2). Rho protein recognizes and binds to a specific RNA sequence in the template and then binds to approximately 80 additional nucleotides of RNA at the pause site.

3). Rho protein terminates transcription by disrupting RNA:DNA hybrid and in an ATP dependent process migrates toward the 3' end of the template, displacing the RNA polymerase and disrupting the RNA:DNA hybrid.

Differences in RNA transcription between eukaryotes and prokaryotes:

1). Only one RNA polymerase in E. coli. There are three RNA polymerases in eukaryotes.

2). In eukaryotes, most promoters direct transcription of only one gene. In bacteria, several genes are often transcribed from a single promoter. As we discussed, this type of transcriptional unit is called an "Operon".

Gene A Gene B Gene C



3). Eukaryotic Polymerases require additional protein factors (Transcription Factors) to bind to a promoter and initiate transcription.

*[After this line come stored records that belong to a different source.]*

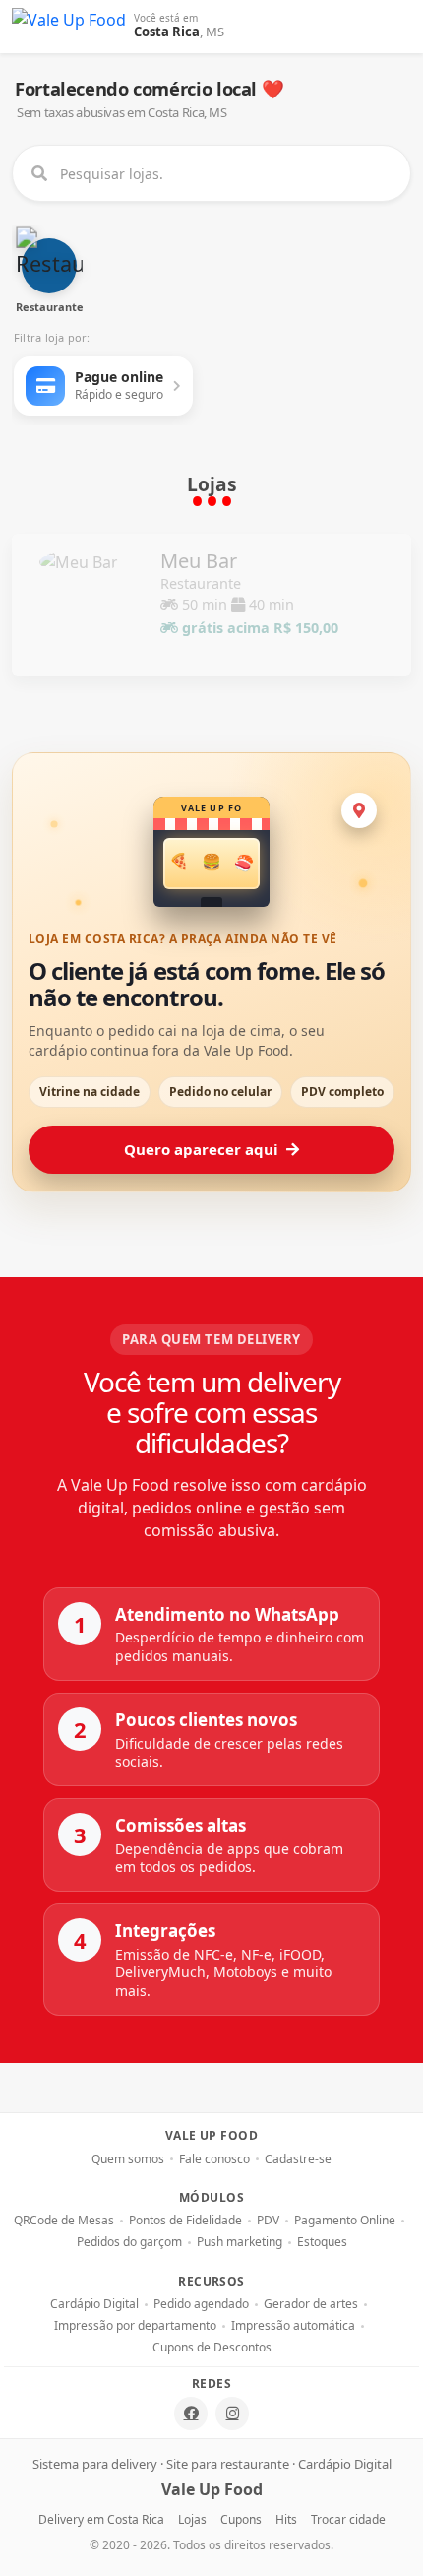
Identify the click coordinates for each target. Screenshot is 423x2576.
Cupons (241, 2519)
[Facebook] (191, 2413)
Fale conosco (214, 2159)
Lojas (192, 2519)
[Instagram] (232, 2413)
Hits (286, 2519)
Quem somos (127, 2159)
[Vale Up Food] (69, 26)
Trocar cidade (348, 2519)
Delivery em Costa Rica (101, 2519)
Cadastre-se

4). Eukaryotic RNA polymerases must pass through the nucleosomes that are found on all chromatin.

5). Eukaryotic RNA polymerases do not have terminator signals, rather they proceed well past the coding region and into the 3' noncoding region of genes. The later action of enzymes process this RNA molecule extensively in a series of reactions that we will discuss (capping, splicing, editing).